# Is it true that the highest concentration of Arabic words in modern Turkish is achieved among the words whose first letter is "m"?



## jbionic2010

Ideally it'd be interesting to see the distribution of Arabic words for each letter of Turkish alphabet  I'm not sure if this info is available anywhere.


----------



## Torontal

I don't have stats on it, just looking at Turkish and Ottoman dictionaries it could be correct, most of them starts with _m. _The second and the third most common could be those starting with _t_ and _i (_but I'm not sure if _t_ or _i _are the second most common after _m_)_. _It is because Ottoman Turkish mostly adopted derived participles, verbal nouns, nouns of places etc from Arabic, which are produced following certain patterns (evzan), most of them starting with _m_ Arabic verbs - Wikipedia
Appendix:Arabic nominals - Wiktionary


----------



## bamia

Are you referring to passive participles that are loans from Arabic (i.e. muhabbet, mücahit, maalesef, makbul, meşhur)?

EDIT: Torontal already mentioned the participles, and quite comprehensively so


----------



## Resneli

Evet, Torontal'in dediği gibi durum Arapçanın kelime türetme kurallarından kaynaklanıyor. Çoğu m ile başlayan kökler değildir, türemiş sözcüklerdir. 
nazım->nizam->intizam-> Muntazam
cihat->Mücahit
kabul -> Makbul
taahhüt -> Müteahhit
gibi... Türkçenin sondan eklemeli bir dil olmasının aksine Arapça sözlerin önüne ve ortasına da çekim ve yapım ekleri alır. Ayrıca bir dilin söz varlığında köken etimolojisini çok da anlamlı bulmuyorum, yapısal olarak Türkçeye girmişse Türkçedir. Önünüze 17. yüzyıldan bir metin gelir örneğin, belki koca paragrafta bir tek Türkçe kökenli söz yoktur ama sondaki bir "dır" eki hepsini Türkçe yapar, Türkçe bilenden başkası anlayamaz o metni. Ve ayrıca Türkçe Arapça köklerle Arapçada olmayan sözler de türetmiştir; cumhuriyet, teşekkür gibi.
:::
# OBJECTIVE A
Using the thread, explain in one to three sentences why so many Arabic words in Turkish might begin with the letter "m".
# OBJECTIVE B
Please repeat the thread word for word between "I don't have" and "maalesef, makbul, meşhur)?", inclusive.

# DATASET EXCERPT
:::
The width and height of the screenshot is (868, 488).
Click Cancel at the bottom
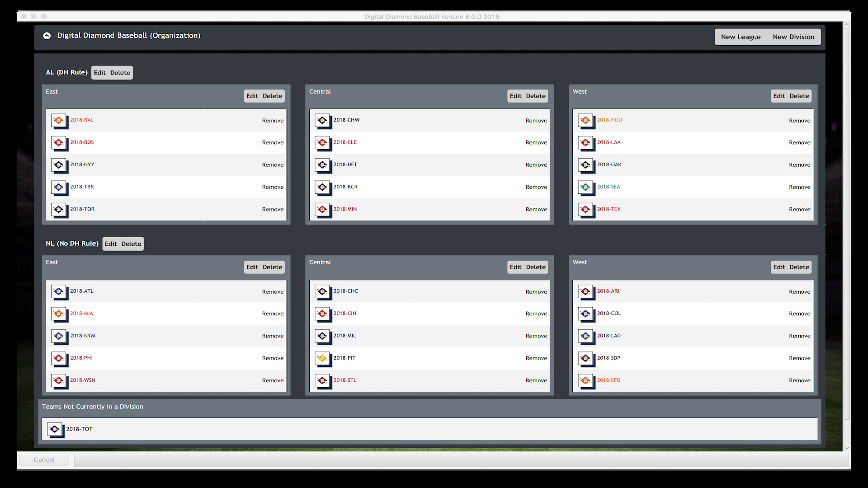pos(43,460)

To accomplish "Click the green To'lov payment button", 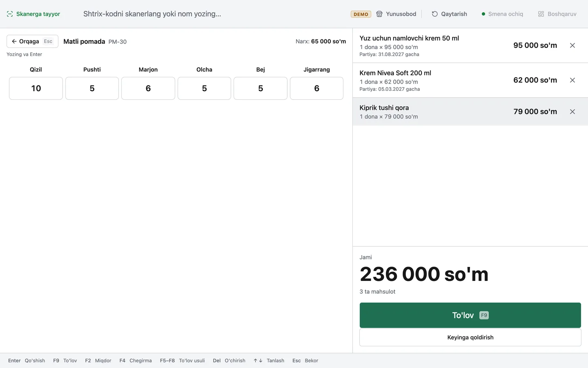I will 470,315.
:::
# CORRECT ANSWER A
Ottoman Turkish took mostly derived forms from Arabic, such as participles, verbal nouns and nouns of places. These forms are produced by following certain patterns (evzan), and most of those patterns start with "m".

# CORRECT ANSWER B
I don't have stats on it, just looking at Turkish and Ottoman dictionaries it could be correct, most of them starts with _m. _The second and the third most common could be those starting with _t_ and _i (_but I'm not sure if _t_ or _i _are the second most common after _m_)_. _It is because Ottoman Turkish mostly adopted derived participles, verbal nouns, nouns of places etc from Arabic, which are produced following certain patterns (evzan), most of them starting with _m_ Arabic verbs - Wikipedia
Appendix:Arabic nominals - Wiktionary


----------



## bamia

Are you referring to passive participles that are loans from Arabic (i.e. muhabbet, mücahit, maalesef, makbul, meşhur)?